Adjusted R2 has risen slightly but is still not high at 0.3567 but the p-value of R2 is still <0.05 so we are at least 95% confident that a relationship does exist between at least some of the input variables and the quality ranking.
Residuals vs Fitted indicates Constant Variance (although clustered into integer rankings)

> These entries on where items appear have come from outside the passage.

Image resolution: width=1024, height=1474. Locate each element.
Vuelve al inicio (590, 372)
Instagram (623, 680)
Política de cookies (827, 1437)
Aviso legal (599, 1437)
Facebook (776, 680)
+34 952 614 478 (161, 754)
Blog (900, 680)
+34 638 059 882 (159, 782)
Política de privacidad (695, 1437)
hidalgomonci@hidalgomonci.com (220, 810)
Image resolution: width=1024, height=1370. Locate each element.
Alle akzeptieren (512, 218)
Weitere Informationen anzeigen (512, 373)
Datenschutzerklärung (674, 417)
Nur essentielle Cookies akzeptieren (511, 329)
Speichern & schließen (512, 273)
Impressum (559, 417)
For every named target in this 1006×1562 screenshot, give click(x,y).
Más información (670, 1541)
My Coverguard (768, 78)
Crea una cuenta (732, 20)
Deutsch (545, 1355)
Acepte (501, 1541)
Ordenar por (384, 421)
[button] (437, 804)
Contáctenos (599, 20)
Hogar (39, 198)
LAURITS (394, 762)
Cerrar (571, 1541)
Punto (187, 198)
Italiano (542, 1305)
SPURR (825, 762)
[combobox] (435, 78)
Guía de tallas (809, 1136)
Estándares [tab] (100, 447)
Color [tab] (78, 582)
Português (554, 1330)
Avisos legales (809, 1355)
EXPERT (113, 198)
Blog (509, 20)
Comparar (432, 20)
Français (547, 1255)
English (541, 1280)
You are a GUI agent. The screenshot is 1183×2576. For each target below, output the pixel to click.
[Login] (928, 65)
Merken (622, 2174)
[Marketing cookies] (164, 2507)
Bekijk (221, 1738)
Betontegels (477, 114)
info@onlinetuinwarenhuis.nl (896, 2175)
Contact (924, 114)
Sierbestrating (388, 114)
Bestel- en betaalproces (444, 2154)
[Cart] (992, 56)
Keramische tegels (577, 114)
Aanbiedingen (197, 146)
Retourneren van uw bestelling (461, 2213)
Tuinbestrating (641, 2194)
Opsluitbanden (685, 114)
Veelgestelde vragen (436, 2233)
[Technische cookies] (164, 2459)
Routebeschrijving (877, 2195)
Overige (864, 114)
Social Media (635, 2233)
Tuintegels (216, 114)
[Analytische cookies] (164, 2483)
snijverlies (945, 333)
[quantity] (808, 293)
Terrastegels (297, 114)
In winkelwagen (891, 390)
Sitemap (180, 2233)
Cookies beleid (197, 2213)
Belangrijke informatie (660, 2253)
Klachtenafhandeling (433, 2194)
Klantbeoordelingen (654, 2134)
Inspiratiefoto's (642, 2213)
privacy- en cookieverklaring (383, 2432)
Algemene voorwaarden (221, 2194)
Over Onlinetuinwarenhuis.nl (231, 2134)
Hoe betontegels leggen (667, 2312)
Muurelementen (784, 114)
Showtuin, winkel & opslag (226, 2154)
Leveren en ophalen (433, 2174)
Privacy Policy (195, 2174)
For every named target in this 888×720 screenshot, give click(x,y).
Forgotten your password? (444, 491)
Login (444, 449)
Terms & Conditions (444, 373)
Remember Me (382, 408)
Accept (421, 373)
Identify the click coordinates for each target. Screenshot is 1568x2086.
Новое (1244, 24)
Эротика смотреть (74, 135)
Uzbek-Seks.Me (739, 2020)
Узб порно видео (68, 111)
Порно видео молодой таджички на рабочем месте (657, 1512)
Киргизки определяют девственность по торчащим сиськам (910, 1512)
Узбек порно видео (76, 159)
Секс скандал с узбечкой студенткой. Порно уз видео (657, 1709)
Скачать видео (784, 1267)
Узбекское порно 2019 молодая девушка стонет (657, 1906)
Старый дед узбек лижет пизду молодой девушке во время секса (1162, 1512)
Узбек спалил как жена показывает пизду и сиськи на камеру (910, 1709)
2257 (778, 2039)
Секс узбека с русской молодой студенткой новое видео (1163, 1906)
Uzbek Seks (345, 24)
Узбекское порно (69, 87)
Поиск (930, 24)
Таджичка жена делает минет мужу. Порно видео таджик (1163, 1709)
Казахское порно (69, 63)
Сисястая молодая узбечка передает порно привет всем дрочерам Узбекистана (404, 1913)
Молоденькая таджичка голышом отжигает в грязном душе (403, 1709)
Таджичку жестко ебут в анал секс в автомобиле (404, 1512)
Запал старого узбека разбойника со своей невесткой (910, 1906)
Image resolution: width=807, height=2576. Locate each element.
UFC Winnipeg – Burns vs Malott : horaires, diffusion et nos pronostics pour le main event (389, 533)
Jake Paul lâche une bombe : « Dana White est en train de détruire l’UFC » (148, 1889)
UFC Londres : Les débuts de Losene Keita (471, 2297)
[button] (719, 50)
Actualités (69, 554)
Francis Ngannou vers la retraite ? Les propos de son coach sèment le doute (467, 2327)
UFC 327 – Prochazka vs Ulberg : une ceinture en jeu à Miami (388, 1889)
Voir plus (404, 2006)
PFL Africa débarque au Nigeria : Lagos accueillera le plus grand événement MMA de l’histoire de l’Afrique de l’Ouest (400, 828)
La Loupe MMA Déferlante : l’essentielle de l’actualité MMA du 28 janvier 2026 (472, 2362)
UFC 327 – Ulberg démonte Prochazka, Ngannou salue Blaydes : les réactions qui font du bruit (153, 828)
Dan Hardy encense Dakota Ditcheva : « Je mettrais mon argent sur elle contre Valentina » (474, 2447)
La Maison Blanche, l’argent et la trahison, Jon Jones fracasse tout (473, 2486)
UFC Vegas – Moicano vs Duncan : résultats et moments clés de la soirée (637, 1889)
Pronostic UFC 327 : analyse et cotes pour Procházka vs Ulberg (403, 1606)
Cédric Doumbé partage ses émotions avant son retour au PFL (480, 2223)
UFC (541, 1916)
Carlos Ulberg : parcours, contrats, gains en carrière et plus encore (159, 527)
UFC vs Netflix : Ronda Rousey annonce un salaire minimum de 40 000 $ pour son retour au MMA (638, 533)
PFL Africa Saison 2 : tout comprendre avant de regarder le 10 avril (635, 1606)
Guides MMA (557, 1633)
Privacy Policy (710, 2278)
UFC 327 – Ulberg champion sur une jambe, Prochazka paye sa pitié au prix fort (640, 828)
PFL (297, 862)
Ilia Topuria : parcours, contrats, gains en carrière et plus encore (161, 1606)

Normal QQ indicates Normal distributed residuals. Histogram of residuals also looks like a normal distribution and centered around 0. Assumptions of regression: OK
Test the predictive power of the model by using real input variable values
# we expect a rank of 6
predict.lm(redmdl2, data.frame( alcohol=9.8, chlorides=0.075, free.sulfur.dioxide=17.0, pH=3.16, sulphates=0.58, total.sulfur.dioxide=60,volatile.acidity=0.280), type="response")
## 1
## 5.694475
# we expect a rank of 5
predict.lm(redmdl2, data.frame( alcohol=9.4, chlorides=0.076, free.sulfur.dioxide=11.0, pH=3.51, sulphates=0.56, total.sulfur.dioxide=34,volatile.acidity=0.7), type="response")
## 1
## 5.024869
# we expect a rank of 7
predict.lm(redmdl2, data.frame( alcohol=10, chlorides=0.065, free.sulfur.dioxide=15.0, pH=3.39, sulphates=0.47, total.sulfur.dioxide=21,volatile.acidity=0.65), type="response")
## 1
## 5.315343
By rounding the results of the predictions we can see that the model predicted the correct values for the first sets of input variables but was incorrect where the expected value was 7.
Some suggestions for explanations for the results are:
Further investigations continue into logistical regression techniques for ordinal response variables.